Whatever the reason, I loved horses from my earliest days.  Until I was 10 or 11, I would build Lincoln-log barns and corrals and have marble horse stampedes to the other end of my sloped bedroom floor.  Three times a year my father would take me to Hilltop Riding Academy in St. Paul, Minnesota, to ride.  My earliers photo on a horse was taken at age three in the Black Hills just before talking with Chief Not Afraid of Guns.  Our church camp had two spotted ponies, Nina and Beauty.  Punishment for inappropriate behavior was shoveling manure.  This, of course, increased by bad behavior exponentially.  Nothing at camp was as interesting as being at either end of a horse.

My father promised to buy me a pony when I reached age 10.  Well, 10 came and went without the appearance of a pony.  As we learned from the old Massey Tapes, 10 is a critical year: what we lack as a 10 year old is what we will crave the rest of our lives.  Hence, the horses and mule sitting in our pasture.  My husband blames my horse fixation on my father.  Dad finally came through when I used blackmail while in college to buy my first pony Eight Ball, named for the circle of black around his tail on an otherwise mostly white body.

I've learned a lot from each horse we have had.  From Eight Ball, whom I renamed Shenandoah, I learned it is never wise to trust too completely.  We were too poor for a saddle, so I rode my little round pony bare back.  He was always easy to catch because his philosophy was that he could always get rid of me when he was tired of me.  Again and again I would play my Charley brown to his Lucy, falling for his good behavior, trusting, relaxing, and immediately finding myself sitting on the ground.  A bad relationship?  No, just a challenging one, though when he was finally surrendered to dog food, I had a certain uncharitable sense of satisfaction.

Sunday, March 29, 2009

Decreasing the Number of Horses on My Payroll

With the rising costs of everything - shoes, hay, vet, gas, life in general, I have to cut back.  Three horses and a mule stand in my soup line.  Ginger is my husband's quarter horse - she stays.  Missy, Molly, and Gitana are mine - one needs to stay, the others need new jobs.   At $16.50 a bale for grass hay and $90 for a pair of shoes, how can I keep on the payroll animals I don't need?

Missy is my faithful 23 year old paso fino mare, awesome trail horse who has carried me courageously all over the southwest.  Sadly, she can no longer do the hard work of mountain trail riding.
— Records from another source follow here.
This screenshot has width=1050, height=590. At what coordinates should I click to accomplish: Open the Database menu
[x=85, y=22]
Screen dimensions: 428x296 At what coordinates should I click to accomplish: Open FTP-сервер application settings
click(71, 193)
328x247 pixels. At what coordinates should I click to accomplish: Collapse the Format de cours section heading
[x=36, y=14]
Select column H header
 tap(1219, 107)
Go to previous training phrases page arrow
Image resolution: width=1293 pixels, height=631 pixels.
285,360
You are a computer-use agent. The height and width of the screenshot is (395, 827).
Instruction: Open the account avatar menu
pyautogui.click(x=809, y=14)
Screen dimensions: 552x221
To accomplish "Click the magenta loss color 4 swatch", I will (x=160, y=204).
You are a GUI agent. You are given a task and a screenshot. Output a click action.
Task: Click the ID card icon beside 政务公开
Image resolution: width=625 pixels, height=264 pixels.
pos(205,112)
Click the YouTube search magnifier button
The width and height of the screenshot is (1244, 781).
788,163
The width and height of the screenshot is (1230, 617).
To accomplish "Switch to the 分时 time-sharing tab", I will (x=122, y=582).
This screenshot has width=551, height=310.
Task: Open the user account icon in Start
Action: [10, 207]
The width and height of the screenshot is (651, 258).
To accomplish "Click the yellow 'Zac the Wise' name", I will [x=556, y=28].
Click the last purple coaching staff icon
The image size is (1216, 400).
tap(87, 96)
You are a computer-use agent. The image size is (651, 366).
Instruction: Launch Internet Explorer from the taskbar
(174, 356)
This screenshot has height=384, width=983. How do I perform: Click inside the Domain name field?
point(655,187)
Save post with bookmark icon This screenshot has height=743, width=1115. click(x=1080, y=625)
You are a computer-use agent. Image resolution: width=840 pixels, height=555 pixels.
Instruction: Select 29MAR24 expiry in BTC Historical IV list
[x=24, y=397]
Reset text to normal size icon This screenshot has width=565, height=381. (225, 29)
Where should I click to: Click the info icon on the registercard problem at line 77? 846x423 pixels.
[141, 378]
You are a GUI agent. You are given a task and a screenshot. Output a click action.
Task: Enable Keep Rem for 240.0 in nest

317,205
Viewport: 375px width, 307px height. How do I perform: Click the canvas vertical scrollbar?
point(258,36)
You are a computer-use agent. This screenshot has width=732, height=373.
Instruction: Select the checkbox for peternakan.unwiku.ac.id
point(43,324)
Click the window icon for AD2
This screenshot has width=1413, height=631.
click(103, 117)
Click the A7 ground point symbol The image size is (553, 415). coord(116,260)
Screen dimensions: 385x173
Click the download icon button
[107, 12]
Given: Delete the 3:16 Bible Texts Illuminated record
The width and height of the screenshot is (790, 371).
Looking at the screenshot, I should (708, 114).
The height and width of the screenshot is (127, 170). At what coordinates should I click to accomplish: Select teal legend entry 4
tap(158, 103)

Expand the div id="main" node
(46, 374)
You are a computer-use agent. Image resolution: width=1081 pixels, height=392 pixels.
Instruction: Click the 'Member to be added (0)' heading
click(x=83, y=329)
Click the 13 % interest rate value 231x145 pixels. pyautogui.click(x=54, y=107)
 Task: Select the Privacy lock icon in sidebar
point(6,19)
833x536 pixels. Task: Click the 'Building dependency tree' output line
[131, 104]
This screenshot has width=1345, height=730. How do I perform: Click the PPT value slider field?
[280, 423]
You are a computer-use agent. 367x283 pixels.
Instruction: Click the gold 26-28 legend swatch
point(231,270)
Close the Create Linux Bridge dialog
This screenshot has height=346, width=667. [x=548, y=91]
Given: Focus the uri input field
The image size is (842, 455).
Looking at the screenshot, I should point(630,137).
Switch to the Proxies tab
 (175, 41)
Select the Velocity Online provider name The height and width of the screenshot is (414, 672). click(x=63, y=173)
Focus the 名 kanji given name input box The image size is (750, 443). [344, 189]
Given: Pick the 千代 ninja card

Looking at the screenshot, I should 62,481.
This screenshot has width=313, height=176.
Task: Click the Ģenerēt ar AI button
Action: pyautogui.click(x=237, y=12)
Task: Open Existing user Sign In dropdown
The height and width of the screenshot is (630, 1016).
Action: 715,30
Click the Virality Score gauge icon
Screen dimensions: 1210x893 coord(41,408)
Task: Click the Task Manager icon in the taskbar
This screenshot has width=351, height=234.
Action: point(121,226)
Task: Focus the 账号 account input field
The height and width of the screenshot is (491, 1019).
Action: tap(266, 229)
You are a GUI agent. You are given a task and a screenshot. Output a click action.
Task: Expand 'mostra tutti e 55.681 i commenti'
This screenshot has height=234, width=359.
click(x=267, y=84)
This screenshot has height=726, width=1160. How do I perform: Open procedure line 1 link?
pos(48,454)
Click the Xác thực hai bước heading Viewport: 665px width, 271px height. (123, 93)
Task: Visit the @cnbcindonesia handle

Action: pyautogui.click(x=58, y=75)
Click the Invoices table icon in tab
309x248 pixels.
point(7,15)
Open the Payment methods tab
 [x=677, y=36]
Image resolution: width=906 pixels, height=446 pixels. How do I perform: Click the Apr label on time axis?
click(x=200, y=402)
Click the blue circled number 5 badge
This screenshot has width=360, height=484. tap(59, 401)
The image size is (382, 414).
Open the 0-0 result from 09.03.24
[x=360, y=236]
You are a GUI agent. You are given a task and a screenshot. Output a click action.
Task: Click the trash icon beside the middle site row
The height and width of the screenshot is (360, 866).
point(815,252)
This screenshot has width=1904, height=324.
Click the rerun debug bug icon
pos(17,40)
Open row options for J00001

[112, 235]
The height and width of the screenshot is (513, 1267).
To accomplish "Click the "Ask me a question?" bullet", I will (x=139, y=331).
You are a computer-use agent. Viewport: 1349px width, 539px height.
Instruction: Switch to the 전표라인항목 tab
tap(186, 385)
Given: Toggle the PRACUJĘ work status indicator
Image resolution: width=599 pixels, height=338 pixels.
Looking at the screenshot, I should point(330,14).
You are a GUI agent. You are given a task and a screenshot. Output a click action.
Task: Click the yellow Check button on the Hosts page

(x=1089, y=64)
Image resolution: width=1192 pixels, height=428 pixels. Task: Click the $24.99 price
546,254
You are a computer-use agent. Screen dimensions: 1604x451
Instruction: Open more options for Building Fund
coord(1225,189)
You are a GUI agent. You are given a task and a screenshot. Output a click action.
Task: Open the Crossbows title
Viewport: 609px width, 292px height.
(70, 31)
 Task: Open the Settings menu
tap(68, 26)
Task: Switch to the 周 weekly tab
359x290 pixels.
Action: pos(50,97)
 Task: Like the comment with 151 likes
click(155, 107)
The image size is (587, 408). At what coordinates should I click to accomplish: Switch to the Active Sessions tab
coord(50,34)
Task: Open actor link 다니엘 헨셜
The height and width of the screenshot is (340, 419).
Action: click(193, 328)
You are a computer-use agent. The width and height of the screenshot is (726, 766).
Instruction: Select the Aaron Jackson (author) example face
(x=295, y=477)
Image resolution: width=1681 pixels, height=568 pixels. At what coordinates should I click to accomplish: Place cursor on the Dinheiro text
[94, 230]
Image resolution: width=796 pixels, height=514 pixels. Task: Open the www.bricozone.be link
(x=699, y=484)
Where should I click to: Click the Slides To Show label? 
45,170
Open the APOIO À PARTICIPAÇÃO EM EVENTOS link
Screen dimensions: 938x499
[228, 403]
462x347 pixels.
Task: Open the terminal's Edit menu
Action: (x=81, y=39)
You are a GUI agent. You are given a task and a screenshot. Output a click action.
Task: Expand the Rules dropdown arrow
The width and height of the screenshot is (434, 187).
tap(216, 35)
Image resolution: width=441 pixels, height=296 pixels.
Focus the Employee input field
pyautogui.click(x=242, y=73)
Molly and Gitana were purchased as possible replacements for Missy.  After extensive on-line research, I found Molly, a paso-gaited mule who had been imprinted at birth, raised and loved by a veterinarian, and started kindly and well.  She was first chosen as Missy's replacement, but then Gitana and another mare came my way.  A friend has 18 horses and needed to cut back fast - I bought two paso fino mares at ridiculously low prices and traded the highest quality mare for the training of the other, which I felt was better suited to trails.

Molly or Gitana?  Molly's long ears and off beat personality keep us laughing - everyone loves a clown.  Regrettably, I never noticed she had slightly crooked back legs that would keep her from being the heavy duty mountain mule I was looking for.  This was pointed out to me by an accomplished mule man when I was trying to find her a new home.  She also doesn't canter, having been discouraged from doing so as a gaited mule.

Gitana has been in training with a professional and is just at the point where i can begin riding her.  She does well on the trail and is brave and sound, a thoroughly adequate replacement for Missy.

So, Missy, my faithful but aged trail mare, and Molly Mule need a new job.  Will I succeed in finding them new homes?